The implication of such a workflow is that content ceases to be ‘managed’ in InDesign; ideally, edits as small as a fixed typo can efficiently be made in the web CMS, the content re-transformed and updated in place. The InDesign file itself then becomes relatively disposable, since it is not the canonical source of the content, and can be re-produced easily at any time. InDesign instead takes its proper place as an output tool—producing print layouts and typography with considerable precision—which is what it was designed to do. In production of The Book of MPub, content first appeared in InDesign a few weeks before the final book was released; it was flowed and assembled, then updated dozens of times, chapter by chapter, as the editorial process continued online, in parallel with the print production.
Reconfiguring Promotion and Marketing
If a book is written and edited in an online, web-based platform, it is but a short step to leveraging that platform for promotional purposes—as with the ease of repackaging web-based content as ebooks. If the book and everything to do with it are already living in a web CMS there is nothing (at least nothing mechanical) standing in the way of building an online promotional presence. We need not wait for marketing materials to be generated or converted or repurposed. Furthermore, a web CMS is not just a content management tool; it can also serve a community of interested readers, as an editorial and a promotional platform.
With The Book of MPub, we reached out to our community to make this work. The promotional process began in the editorial review stages of the book. Each chapter in the book was born as a paper written for SFU’s PUB802 course. The initial review of each paper—in this case both by the professor and by an assigned peer reviewer from within the class—was conducted online, via the commenting feature in our web CMS. Each article was initially read and reviewed by at least two commenters. After an initial editing pass, the articles were then put into wider circulation as a kind of “open peer review” process in which upwards of 50 reviewers were contacted from across the publishing industry across Canada and the United States, each invited to comment on a particular article. The results of this review were also gathered as WordPress comments. In many cases, article authors responded in the comment thread as well, as did project editors. The entire review process happened in the open, on the web, and visible to everyone.
Social media provided the next step; The Book of MPub editorial team also went to social networking applications Twitter and Facebook with brief excerpts from each article. As these social media messages were posted and re-posted (tweeted and re-tweeted), The Book of MPub began to develop an online following (over one hundred people). In several cases, the external reviewers who were invited to review particular articles also saw fit to use social media (and especially Twitter) to both announce their reviews and to re-tweet the excerpts and commentary from the book’s editors. This social media snowball effect resulted in a number of unsolicited reviews posted by people a step beyond those who were initially invited.

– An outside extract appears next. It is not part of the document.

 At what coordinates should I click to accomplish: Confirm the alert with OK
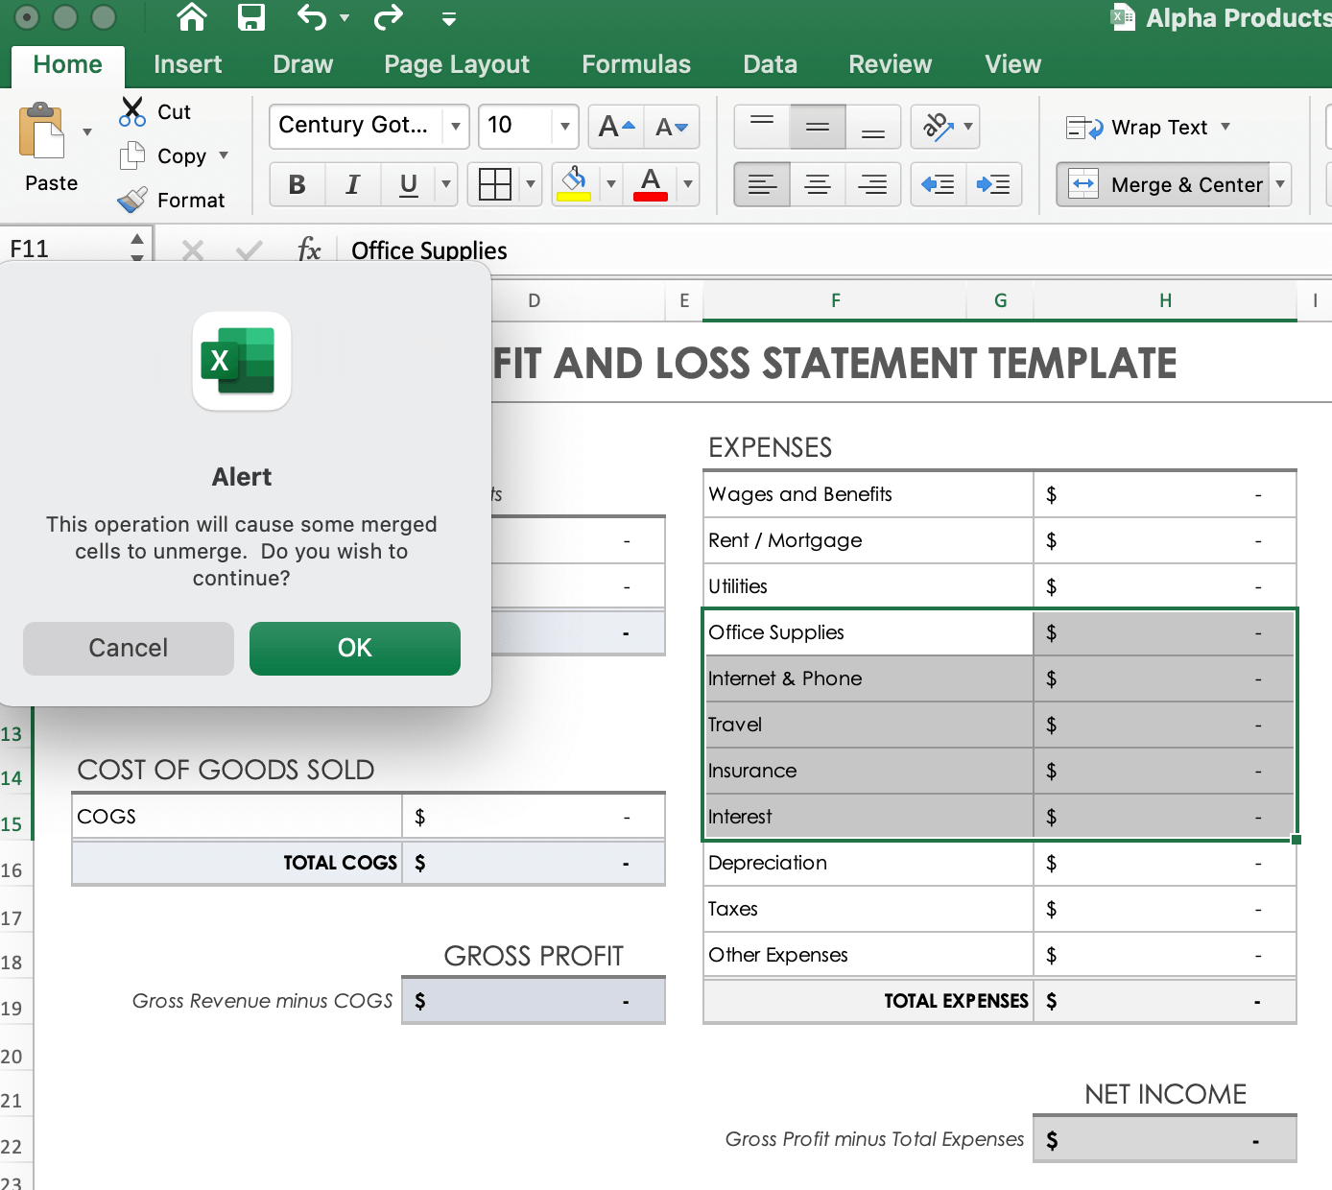click(x=354, y=648)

In a few cases, debates even ensued within the WordPress comment threads.
While the initial driver of this web outreach was editorial review—and in due course each article was subsequently revised in light of comments gathered online—the promotional side effect was even more important to the project. By the time the book launched (only 4 weeks after the review invitations went out), an interested community of some hundreds of people were not only aware of the project, but actively interested, many having contributed to the project themselves.
It is worth noting that The Book of MPub was not conceived as a commercial project. We had no sales goals, and did not set a price for the book; our aim was entirely promotional. Within such a project there is no meaningful way to measure the effect of this promotional outreach on sales. What can be said, however, from a promotional standpoint, is that the web traffic for The Book of MPub outpaced web traffic to the MPub program website by as much as two to one over the first two months of the project’s existence.
The Book of MPub, once launched, was linked and available online in four formats: as a downloadable PDF, a downloadable EPUB ebook, as the original WordPress-based CMS (with the review comments in place as well as complete project meta-documentation), and as a growing list of links to print-on-demand providers, including Lulu.com, BookRiff.com, and Espresso Book Machines in different Canadian cities, where the print book was available. The proliferation of links to available versions of the book points to a final facet of agile, web-based publishing. First, the list of points of access to The Book of MPub is growing, and the resulting network of interlinkages is itself a key part of the book’s presence—as opposed to its availability being tied to a particular distribution partner or retailer.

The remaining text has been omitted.